Authors: S. M. Lawler, R. E. Pike, N. Kaib, M. Alexandersen, M. T. Bannister, Y.-T. Chen, B. Gladman, S. Gwyn, J. J. Kavelaars, J.-M. Petit, K. Volk
Abstract: The migration of Neptune's resonances through the early Kuiper belt has left signatures of the migration timescale and mode in the distribution of small bodies in the outer Solar System. Here we analyze five published Neptune migration models in detail, focusing on the high pericenter distance (q) trans-Neptunian Objects (TNOs) near Neptune's mean-motion resonances. We focus on the TNOs near the 5:2 and 3:1 resonances, because they have large detected populations, are outside the main classical belt, and are relatively isolated from other strong resonances. We compare the observationally biased output from these dynamical models with the detected TNOs from the Outer Solar System Origins Survey, via its Survey Simulator. All of the four new OSSOS detections of high-q non-resonant TNOs are on the Sunward side of the 5:2 and 3:1 resonances. We show that even after accounting for observation biases, this asymmetric distribution cannot be drawn from a uniform distribution of TNOs at 2-sigma confidence. We find that the dynamical model that uses grainy slow Neptune migration provides the best match to the real TNO orbital data. However, due to extreme observational biases, we have very few high pericenter distance TNO discoveries with which to statistically constrain the models. We show that a deeper survey (to a limiting r-magnitude of 26.0) with a similar survey area to OSSOS could statistically distinguish between these five Neptune migration models.

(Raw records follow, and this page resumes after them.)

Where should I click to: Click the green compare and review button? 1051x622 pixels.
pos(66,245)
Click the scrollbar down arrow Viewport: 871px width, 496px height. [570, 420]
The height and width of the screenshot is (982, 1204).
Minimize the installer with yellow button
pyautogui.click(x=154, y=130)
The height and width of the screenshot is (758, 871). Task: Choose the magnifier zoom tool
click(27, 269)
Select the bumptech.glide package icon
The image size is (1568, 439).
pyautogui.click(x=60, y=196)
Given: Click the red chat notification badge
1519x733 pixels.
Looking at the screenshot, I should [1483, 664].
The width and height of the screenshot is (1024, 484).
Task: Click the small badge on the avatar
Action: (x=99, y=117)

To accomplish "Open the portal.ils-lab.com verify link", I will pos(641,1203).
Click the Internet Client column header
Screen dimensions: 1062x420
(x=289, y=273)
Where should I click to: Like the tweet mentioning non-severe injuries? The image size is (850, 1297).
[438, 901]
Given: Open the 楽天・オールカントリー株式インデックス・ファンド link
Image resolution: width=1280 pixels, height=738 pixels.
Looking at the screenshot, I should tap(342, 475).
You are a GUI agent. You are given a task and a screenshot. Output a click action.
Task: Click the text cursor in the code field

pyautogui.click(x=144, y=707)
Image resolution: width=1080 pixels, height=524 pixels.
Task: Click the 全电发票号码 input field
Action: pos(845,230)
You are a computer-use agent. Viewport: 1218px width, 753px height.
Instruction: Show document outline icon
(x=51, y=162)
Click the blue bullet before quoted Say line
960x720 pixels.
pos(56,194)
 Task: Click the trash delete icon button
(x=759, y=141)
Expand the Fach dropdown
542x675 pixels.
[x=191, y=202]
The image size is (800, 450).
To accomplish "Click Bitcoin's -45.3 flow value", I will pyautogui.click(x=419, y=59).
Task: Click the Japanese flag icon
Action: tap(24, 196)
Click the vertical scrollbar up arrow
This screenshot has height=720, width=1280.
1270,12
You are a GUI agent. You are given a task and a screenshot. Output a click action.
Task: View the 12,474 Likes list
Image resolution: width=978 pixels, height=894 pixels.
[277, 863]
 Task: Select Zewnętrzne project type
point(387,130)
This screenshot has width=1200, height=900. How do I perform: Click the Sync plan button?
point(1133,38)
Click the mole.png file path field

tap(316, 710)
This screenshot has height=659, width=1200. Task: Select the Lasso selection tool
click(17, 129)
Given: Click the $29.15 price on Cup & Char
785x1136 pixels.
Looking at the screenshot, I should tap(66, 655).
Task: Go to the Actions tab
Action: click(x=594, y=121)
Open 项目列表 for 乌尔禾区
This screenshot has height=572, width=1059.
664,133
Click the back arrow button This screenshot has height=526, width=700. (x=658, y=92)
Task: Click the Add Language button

We speculate that the cycle of resonance sticking and Kozai oscillation within a resonance, followed by resonant dropout into this fossilized high-q population, could potentially explain all but the two very highest-q TNOs discovered to date.
My Comment: To me this is so very much the heart of astronomy science. We very rarely can do an experiment in the lab, so we have to do as much as possible with what we are able to observe. Our theories must be realized by careful simulation of what the physics say they do, and then must be carefull compared to well-characterized observations.